### 1. How does `unsqueeze` help us to solve certain broadcasting problems?

The `unsqueeze` operation adds a singleton dimension to a tensor, which can help in aligning the dimensions of tensors for broadcasting. By introducing an extra axis with size 1, you make it possible for PyTorch or NumPy to successfully broadcast to the desired shape.

---

### 2. How can we use indexing to do the same operation as `unsqueeze`?

You can add a `None` index to introduce a new axis into the tensor. For example, if `a` is a 1D tensor of shape `(n,)`, then `a[:, None]` would introduce a new axis, making the shape `(n, 1)`.

```python
import numpy as np
a = np.array([1, 2, 3])
b = a[:, None]
```

---

### 3. How do we show the actual contents of the memory used for a tensor?

You can use the `.numpy()` method in PyTorch to convert a tensor to a NumPy array and inspect the underlying data. In NumPy, you can simply print the array.

```python
import torch

a = torch.tensor([1, 2, 3])
print(a.numpy())
```

---

### 4. When adding a vector of size 3 to a matrix of size 3Ã—3, are the elements of the vector added to each row or each column of the matrix?

The elements of the vector are added to each row of the matrix.

```python
import numpy as np

vector = np.array([1, 2, 3])
matrix = np.array([[4, 5, 6],
                   [7, 8, 9],
                   [10, 11, 12]])

result = matrix + vector  # Broadcasting happens along rows
print(result)
```

---

### 5. Do broadcasting and `expand_as` result in increased memory use? Why or why not?

No, they don't usually result in increased memory usage. Broadcasting performs the arithmetic operation without actually duplicating the data in memory. `expand_as` in PyTorch also returns a new tensor that has the same data as its input tensor but with a different size, without actually allocating new memory.

---

### 6. Implement `matmul` using Einstein summation.

```python
import numpy as np

def matmul_einsum(A, B):
    return np.einsum('ij,jk->ik', A, B)
```

---

### 7. What does a repeated index letter represent on the lefthand side of `einsum`?

In Einstein summation notation, a repeated index letter on the lefthand side represents a contraction over that index. This effectively means performing a sum over that index.

---

### 8. What are the three rules of Einstein summation notation? Why?

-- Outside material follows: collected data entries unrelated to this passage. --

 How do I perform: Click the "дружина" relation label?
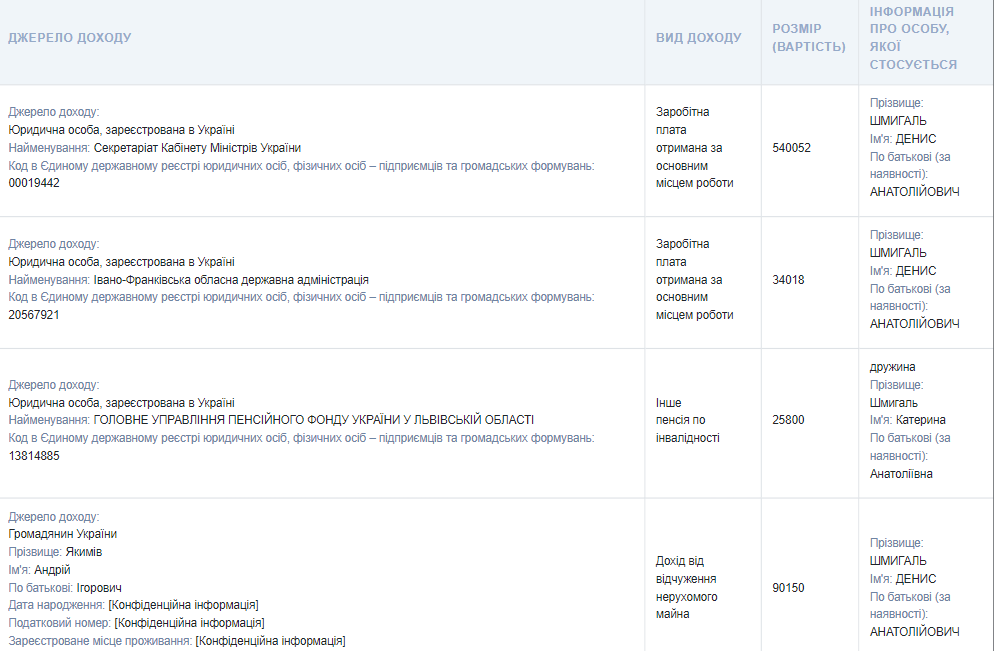tap(892, 367)
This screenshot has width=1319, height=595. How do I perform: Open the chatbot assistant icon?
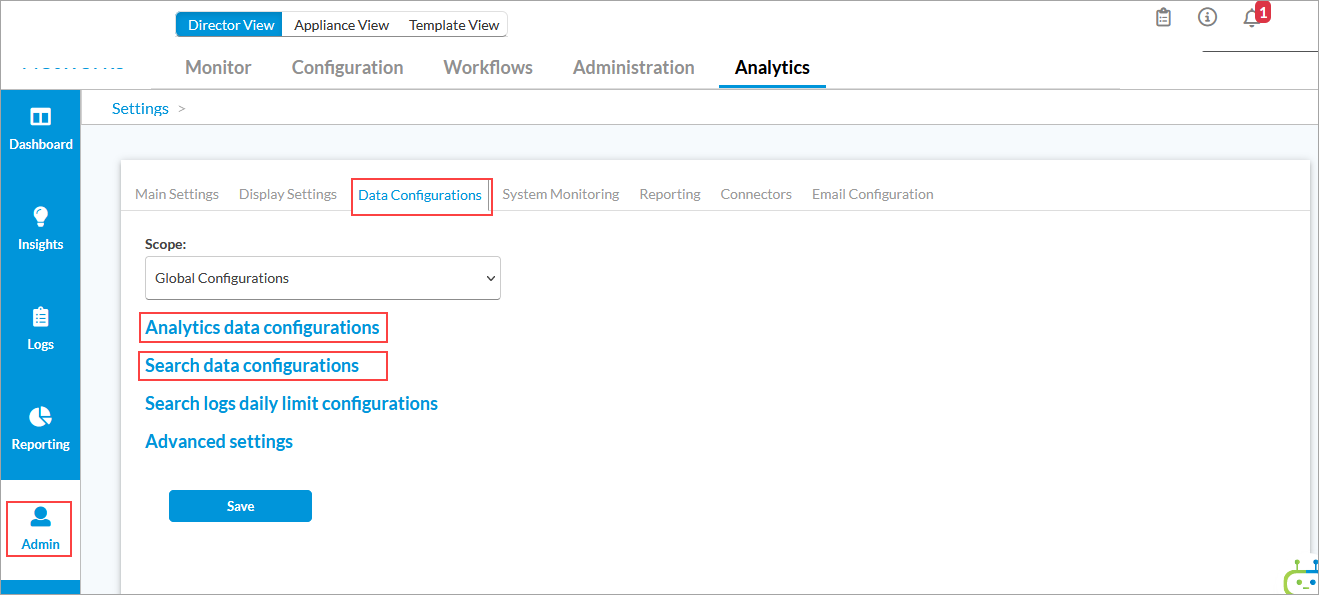point(1301,577)
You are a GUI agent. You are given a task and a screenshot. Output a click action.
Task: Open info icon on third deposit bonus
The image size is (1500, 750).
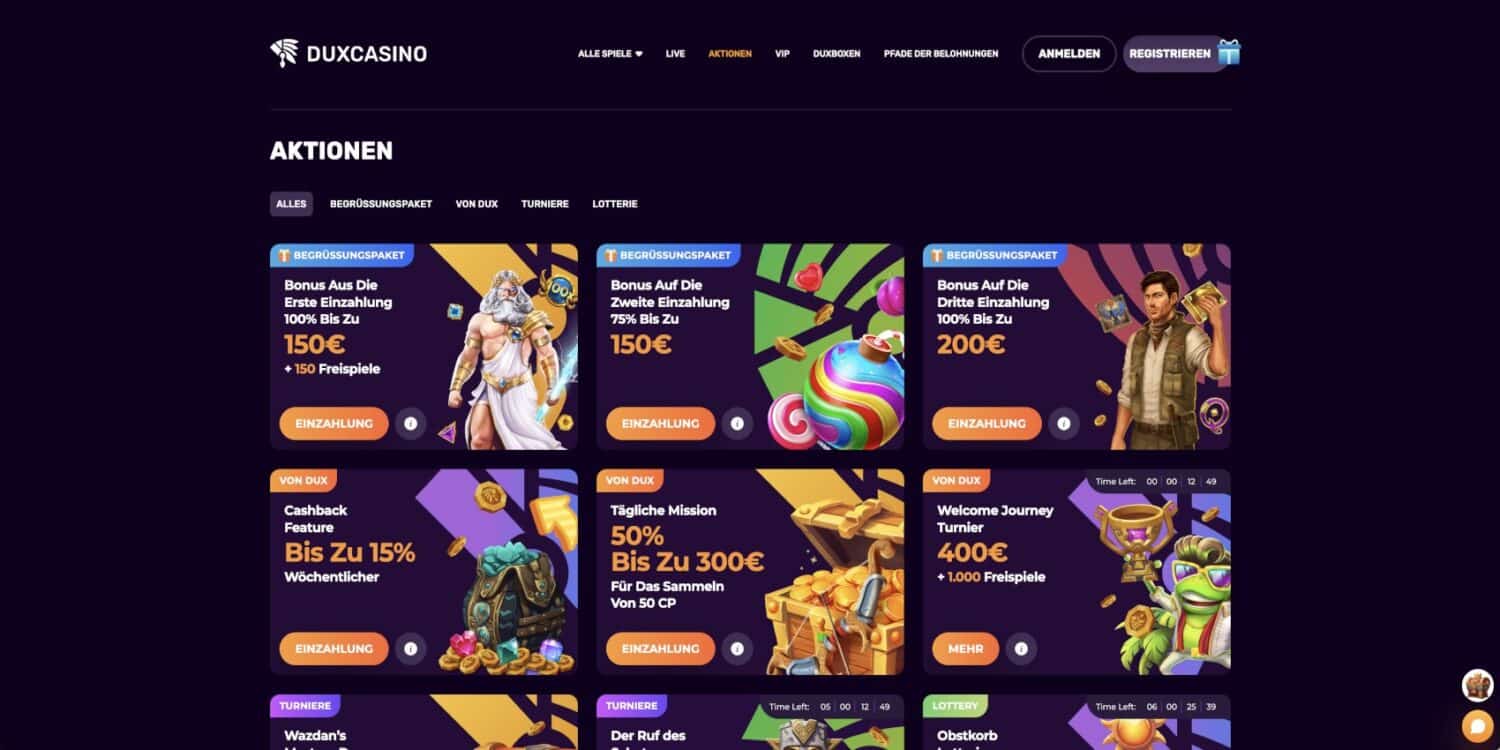pos(1063,424)
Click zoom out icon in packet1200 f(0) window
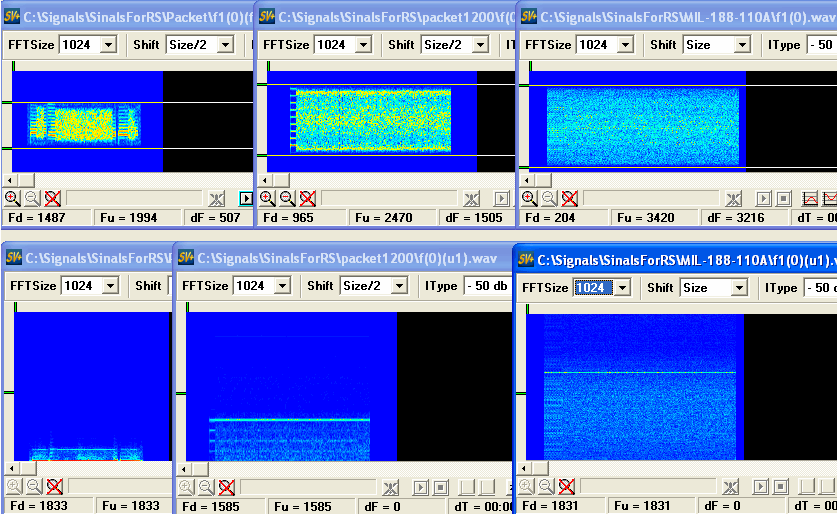 click(x=287, y=198)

1. Each index can appear at most twice in any term.
2. Each term must have the same indices.
3. Any index appearing exactly once in each term is a "free index" and represents a dimension in the output. An index appearing twice is a "dummy index" and is summed over.

These rules provide a concise way to express complex array manipulations and contractions.

---

### 9. What are the forward pass and backward pass of a neural network?

- Forward Pass: Computation flows from input to output, calculating the prediction of the neural network for a given input.
  
- Backward Pass: The process of backpropagation computes the gradient of the loss function with respect to each parameter by applying the chain rule of calculus.

---

### 10. Why do we need to store some of the activations calculated for intermediate layers in the forward pass?

These stored activations are needed during the backward pass to compute gradients. Without them, you would have to recompute them, which would be inefficient.

---

### 11. What is the downside of having activations with a standard deviation too far away from 1?

Having a standard deviation too far from 1 can lead to issues like vanishing or exploding gradients, which in turn can make the neural network difficult to train effectively.

---

### 12. How can weight initialization help avoid this problem?

Proper weight initialization helps in maintaining the variance of activations and gradients as they pass through layers, thereby mitigating issues like vanishing or exploding gradients. Methods like Xavier (Glorot) initialization or He initialization are commonly used for this purpose.